══ SOURCE MATERIAL ══
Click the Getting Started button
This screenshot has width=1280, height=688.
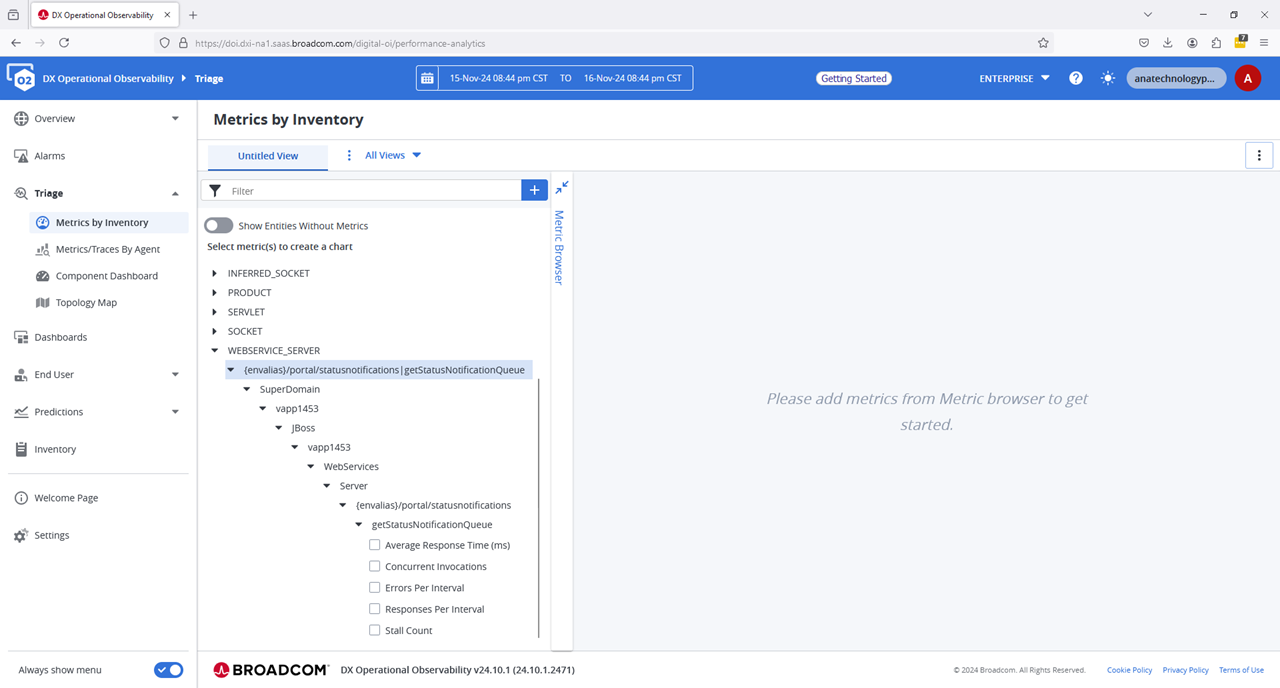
═══
══ SOURCE MATERIAL ══
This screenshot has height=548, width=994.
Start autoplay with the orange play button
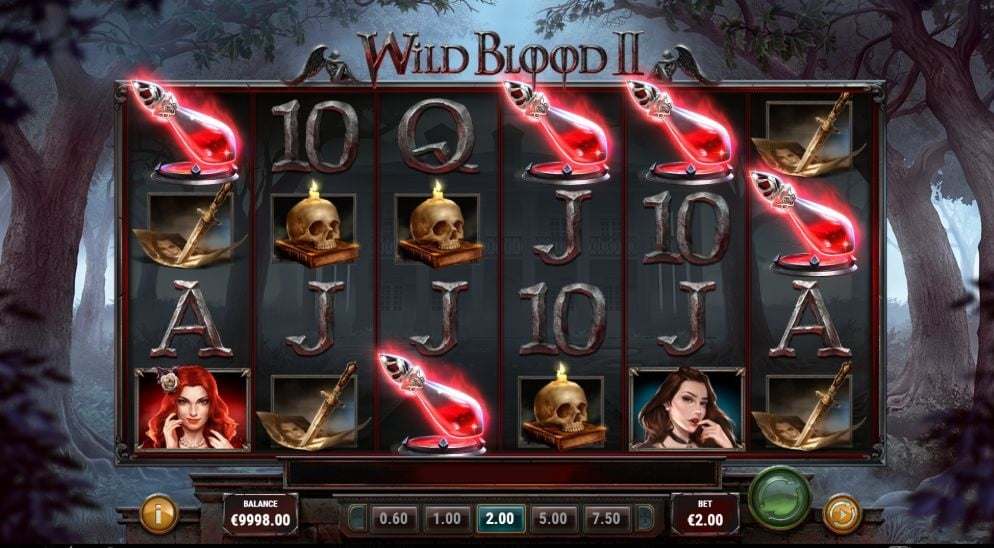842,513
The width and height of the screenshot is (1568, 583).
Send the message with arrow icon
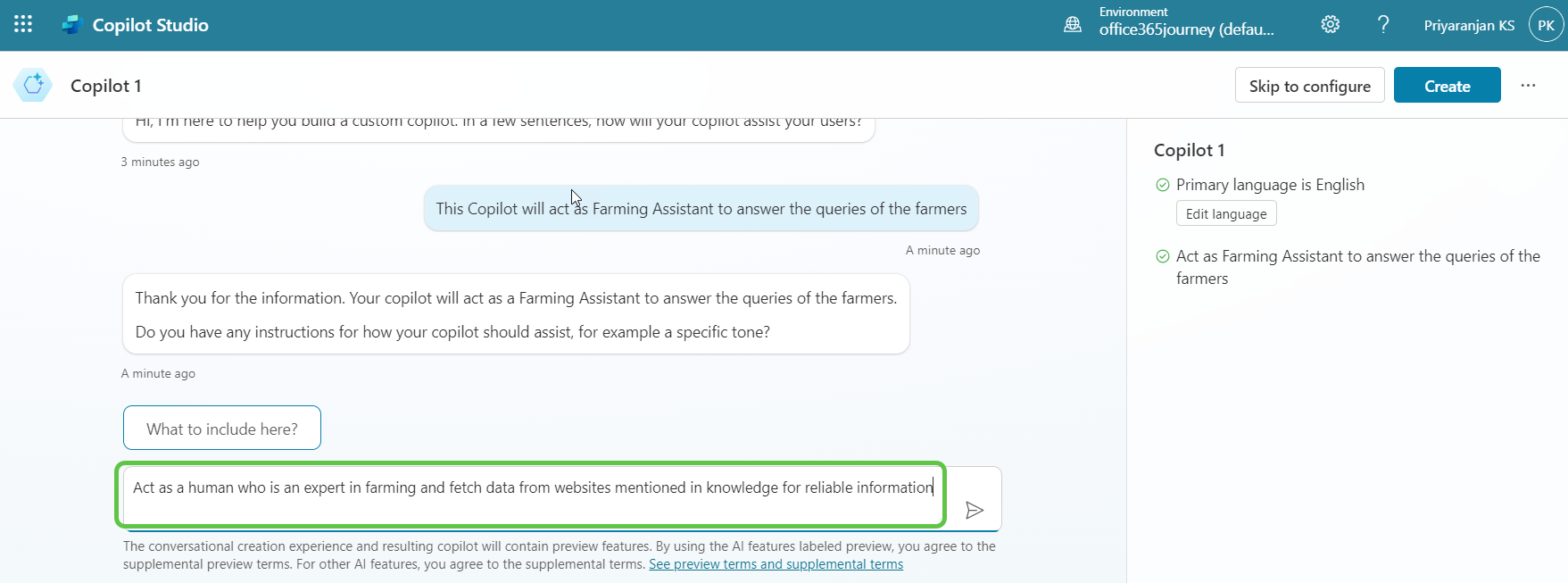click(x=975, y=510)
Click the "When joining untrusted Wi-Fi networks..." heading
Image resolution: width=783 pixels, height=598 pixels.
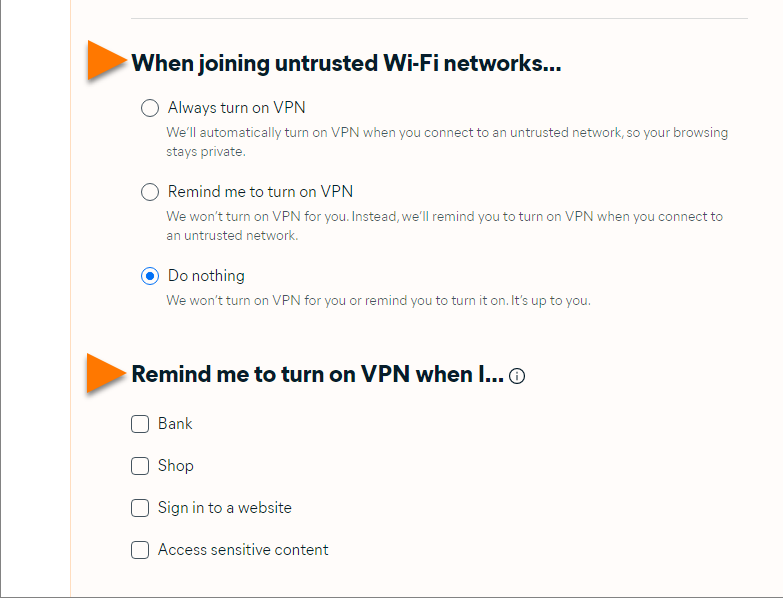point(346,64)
═══
══ SOURCE MATERIAL ══
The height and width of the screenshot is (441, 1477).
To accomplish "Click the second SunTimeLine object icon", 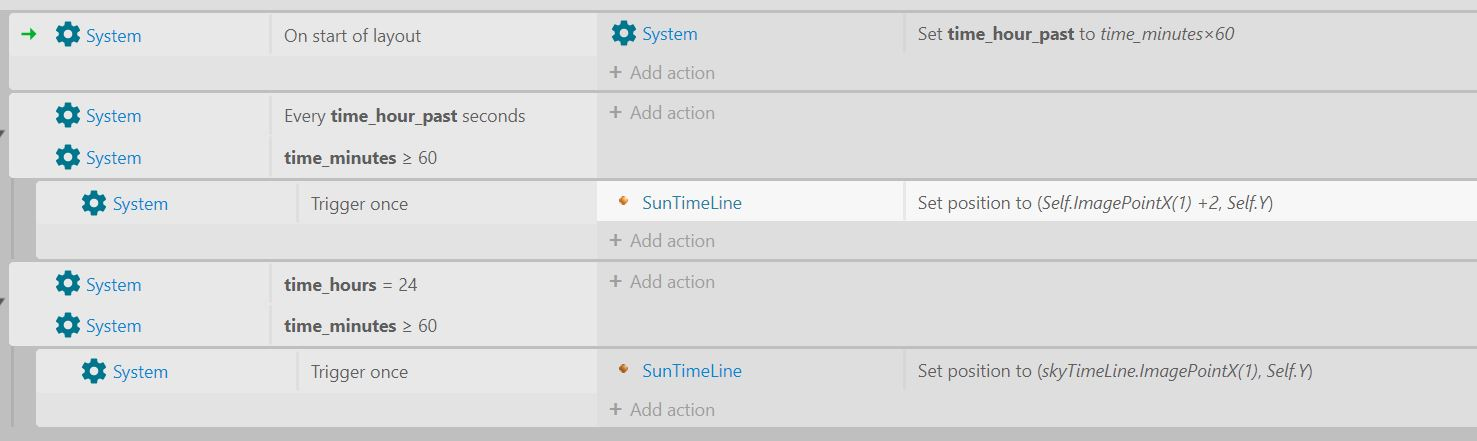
═══
Every line above holding the string "This" should be listed.

This screenshot has width=1280, height=688.
This screenshot has height=548, width=994.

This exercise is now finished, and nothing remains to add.